Batteries can help with short-term storage — leveling out fluctuations in sunlight or wind over the course of the day or a week. However, today’s electric batteries self-discharge, meaning they lose energy while sitting idle, so we can only store energy in them for a few days or weeks.
Renewables also have longer-term fluctuations with the seasons. Solar falls off in the winter, while wind peaks at different times in different parts of the country.
We can’t easily stockpile the excess energy generated by renewables at their peak for use much later when output falls. As a result, power companies rely on fossil fuels to even things out.
Why it matters: If we could store energy from renewables long term, large batteries could be powered up during sunny summers or windy springs, and then discharged later in the year, lessening or even eliminating our reliance on coal and gas.
The more immediate impact of long-term battery storage would be to make our existing energy grids more reliable — if severe weather disrupted power generation, we could tap into the energy of charged batteries while waiting for repairs.
“It’s a lot like growing food in your garden in the spring, putting the extra in a container in your freezer, and then thawing it out for dinner in the winter,” said Minyuan “Miller” Li, first author of a study on the new battery.
Long-term battery storage would make our existing energy grids more reliable.
What’s new? Scientists at the DoE’s Pacific Northwest National Laboratory (PNNL) have now created a hockey puck-sized battery prototype that can retain 92% of the energy stored in it for 12 weeks.
“This research marks an important step toward a seasonal battery storage solution that overcomes the self-discharge limitations of today’s battery technologies,” said Imre Gyuk, director of energy storage at DoE’s Office of Electricity, which funded the battery’s development.

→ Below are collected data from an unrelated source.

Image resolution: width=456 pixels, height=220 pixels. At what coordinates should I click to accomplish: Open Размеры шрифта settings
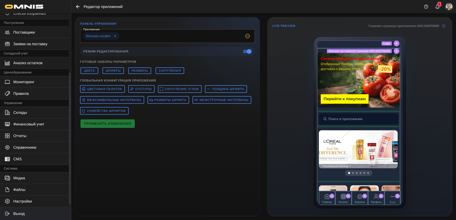click(x=168, y=100)
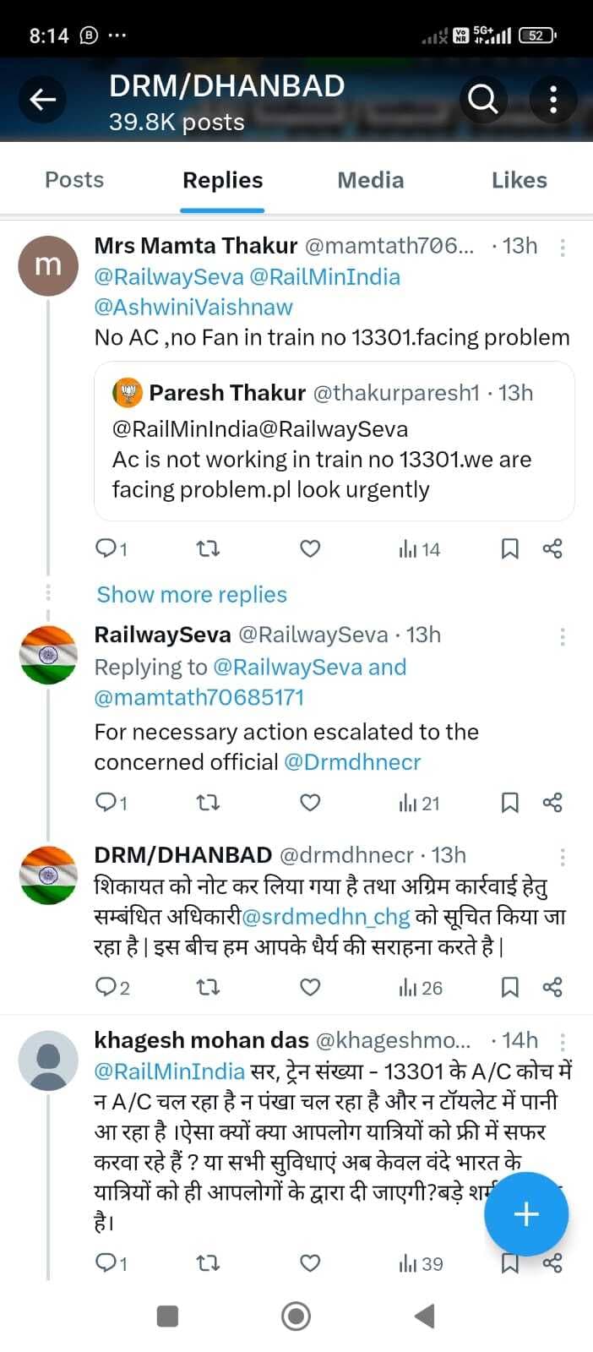
Task: Bookmark khagesh mohan das's post
Action: click(509, 1263)
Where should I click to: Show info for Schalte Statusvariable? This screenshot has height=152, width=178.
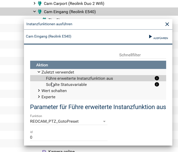(157, 84)
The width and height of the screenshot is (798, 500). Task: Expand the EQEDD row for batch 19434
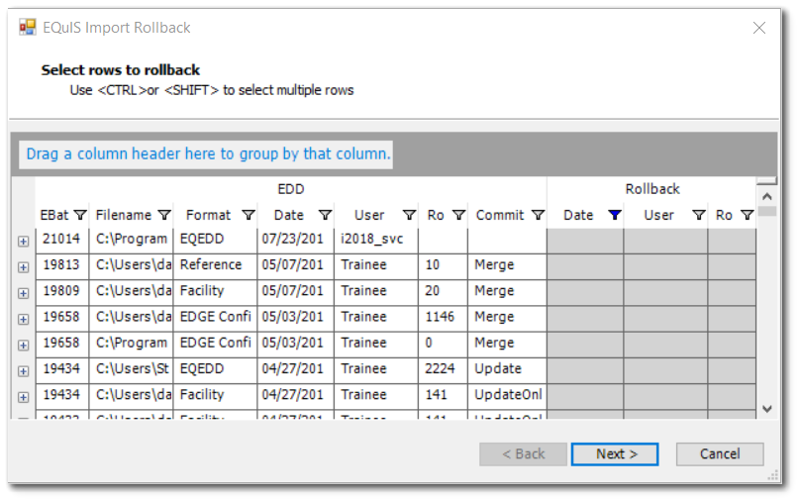pyautogui.click(x=23, y=370)
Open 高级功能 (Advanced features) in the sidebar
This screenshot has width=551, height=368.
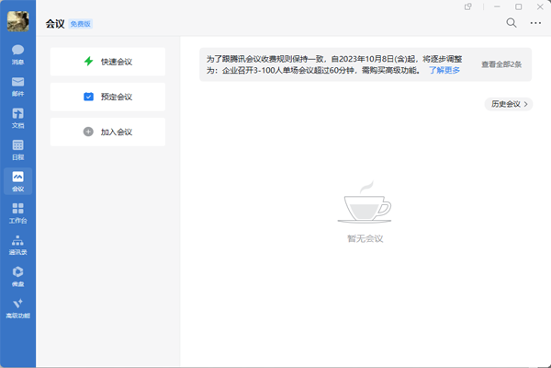coord(17,308)
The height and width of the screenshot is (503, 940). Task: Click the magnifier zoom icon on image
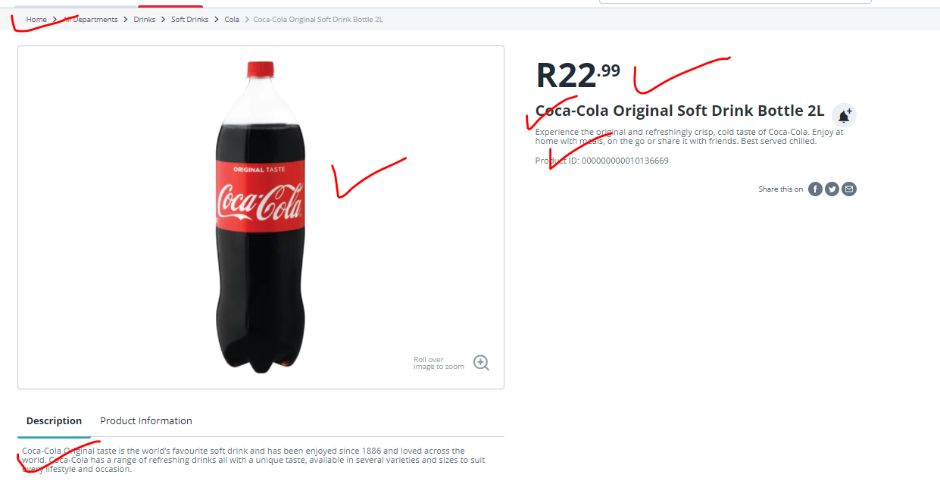point(481,362)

How it works: Batteries contain two electrodes (the cathode and the anode) and a solution that carries charged atoms (ions) between them. That solution is the “electrolyte,” and in PNNL’s battery, it’s made of molten salt.
The salt is solid at room temperature, but liquid (or molten) at high temperatures. Because the charged particles in a molten salt battery can only move when the salt is liquid, the battery only works at high temperatures, about 350 degrees Fahrenheit.
When the battery returns to room temperature, the ions are essentially frozen in place — this “hibernation” locks in the battery’s energy, minimizing self-discharge. When the battery is heated up, the ions are once again free to flow.
The prototype’s materials cost $23 per kWh, compared to $90 per kWh for today’s lithium-ion batteries.
The bottom line: This isn’t the first molten salt battery, but the PNNL scientists used abundant, inexpensive materials in their prototype, notably replacing the ceramic separator typically used in this type of battery with a cheaper and more durable one made of fiberglass.
As a result, their prototype battery had a materials cost of just $23 per kilowatt hour (before the price of nickel recently jumped), compared to $90 per kWh for today’s lithium-ion batteries. The team is now trying to replace the nickel in the battery with iron, which would drop the cost to just $6 per kWh.
If the team can effectively scale up its molten salt battery, the device’s lower cost, higher durability gives it a better than average shot of actually making it out of the lab and into the wild, where it could shore up the electric grid while helping save the environment.